Often there will be old industrial buildings or even churches converted into lofts or new homes, but these classic structures have also been turned into things like museums, breweries, and even grocery stores.

While there are plenty of modern buildings that reflect the hard work of incredible architects, the work and design that went into structures from the early twentieth century and beyond cannot be overlooked.

The key to blending these two opposing styles is to combine the best of both worlds, and use them to accentuate each other.

Some truly talented people have managed to turn these old buildings into something new, while maintaining what made them so appealing and historic in the first place.

HI Ottawa Jail Hostel

Has your house been feeling like a prison lately? Well, imagine staying in a hotel that used to be an actual jail. The HI Ottawa Jail Hostel lets guests sleep in actual cells where criminals were housed.

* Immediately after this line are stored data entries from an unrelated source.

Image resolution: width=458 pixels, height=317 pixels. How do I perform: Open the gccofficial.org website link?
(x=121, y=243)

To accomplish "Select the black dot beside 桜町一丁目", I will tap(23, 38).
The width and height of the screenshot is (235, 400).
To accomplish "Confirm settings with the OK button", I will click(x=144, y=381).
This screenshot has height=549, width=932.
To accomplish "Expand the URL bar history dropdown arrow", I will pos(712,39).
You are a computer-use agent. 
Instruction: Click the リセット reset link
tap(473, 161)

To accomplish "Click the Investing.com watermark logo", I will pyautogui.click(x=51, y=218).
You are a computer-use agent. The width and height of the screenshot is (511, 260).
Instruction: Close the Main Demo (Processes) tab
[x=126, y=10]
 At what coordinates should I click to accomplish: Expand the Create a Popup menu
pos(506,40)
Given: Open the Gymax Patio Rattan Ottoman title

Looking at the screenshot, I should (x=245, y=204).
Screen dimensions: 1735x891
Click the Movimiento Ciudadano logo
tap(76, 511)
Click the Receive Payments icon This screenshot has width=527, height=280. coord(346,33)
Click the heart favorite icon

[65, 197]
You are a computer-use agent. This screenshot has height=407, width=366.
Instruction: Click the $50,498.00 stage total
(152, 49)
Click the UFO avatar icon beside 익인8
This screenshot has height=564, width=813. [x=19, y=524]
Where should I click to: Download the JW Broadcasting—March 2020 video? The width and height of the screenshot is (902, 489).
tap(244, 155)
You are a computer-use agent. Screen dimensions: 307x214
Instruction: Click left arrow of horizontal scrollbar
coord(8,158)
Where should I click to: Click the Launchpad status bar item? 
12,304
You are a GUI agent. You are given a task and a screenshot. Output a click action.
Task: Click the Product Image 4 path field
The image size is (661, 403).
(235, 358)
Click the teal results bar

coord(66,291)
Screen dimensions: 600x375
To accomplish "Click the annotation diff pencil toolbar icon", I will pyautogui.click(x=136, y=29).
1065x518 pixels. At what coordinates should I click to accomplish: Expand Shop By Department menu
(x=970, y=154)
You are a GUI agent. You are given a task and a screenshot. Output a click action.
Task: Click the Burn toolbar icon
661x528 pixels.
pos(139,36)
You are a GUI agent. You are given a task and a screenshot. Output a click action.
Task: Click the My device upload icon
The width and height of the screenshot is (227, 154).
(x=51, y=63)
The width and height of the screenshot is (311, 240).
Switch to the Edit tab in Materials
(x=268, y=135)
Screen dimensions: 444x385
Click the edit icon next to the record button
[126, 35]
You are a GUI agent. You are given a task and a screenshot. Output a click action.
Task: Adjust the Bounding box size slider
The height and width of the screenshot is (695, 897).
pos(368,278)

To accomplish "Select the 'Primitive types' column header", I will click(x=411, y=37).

On top of everything else, this place is apparently super haunted.

Tower Automotive Building/Museum of Contemporary Art

This tall, stark Toronto building, which according to the Museum's website was built in 1919, was used to manufacture aluminum parts during the second World War, and was operational until 2006.

The firm architectsAlliance helped to convert a portion of its space into the Museum of Contemporary art, blending modern visual flair with the building's industrial vibe.

Memorial Stadium Dominion

Now this is a grocery store where you could score some sweet deals. Memorial Stadium used to be home to the St. John's Maple Leafs, before the original hockey stadium was converted to a Dominion by Olympic Construction in 2007. 

Church House

Churches everywhere are often credited for their gorgeous architecture and design.

This home in Nova Scotia, converted from a century-old United Church, maintains the gothic style of the original building while providing the modern comforts of home.

Wells Street Schoolhouse Lofts

School's out for summer, unless you live in one. These lofts built inside of the old Wells Street School in Aurora, Ontario offer plenty of space and modern comfort, despite the building having been around since 1923.

Instead of detention and gym class, you'll find a farmer's market and even a dog wash station.

Flora Hall Brewing

Before being converted into a cool local brewery, Ottawa's Flora Hall was used mostly for automotive purposes.

Built in 1927, it originally housed the Welch and Johnston automotive firm before being converted into a biker garage that apparently struck fear into at least one local mother (per the brewery's website).

Brunswick House Rexall

While there's nothing all that exciting about a drugstore, this Rexall location in Toronto, which was built in the city's historic Brunswick House (a 100-year-old hotel, bar, and music venue) maintained the structure's charm and character.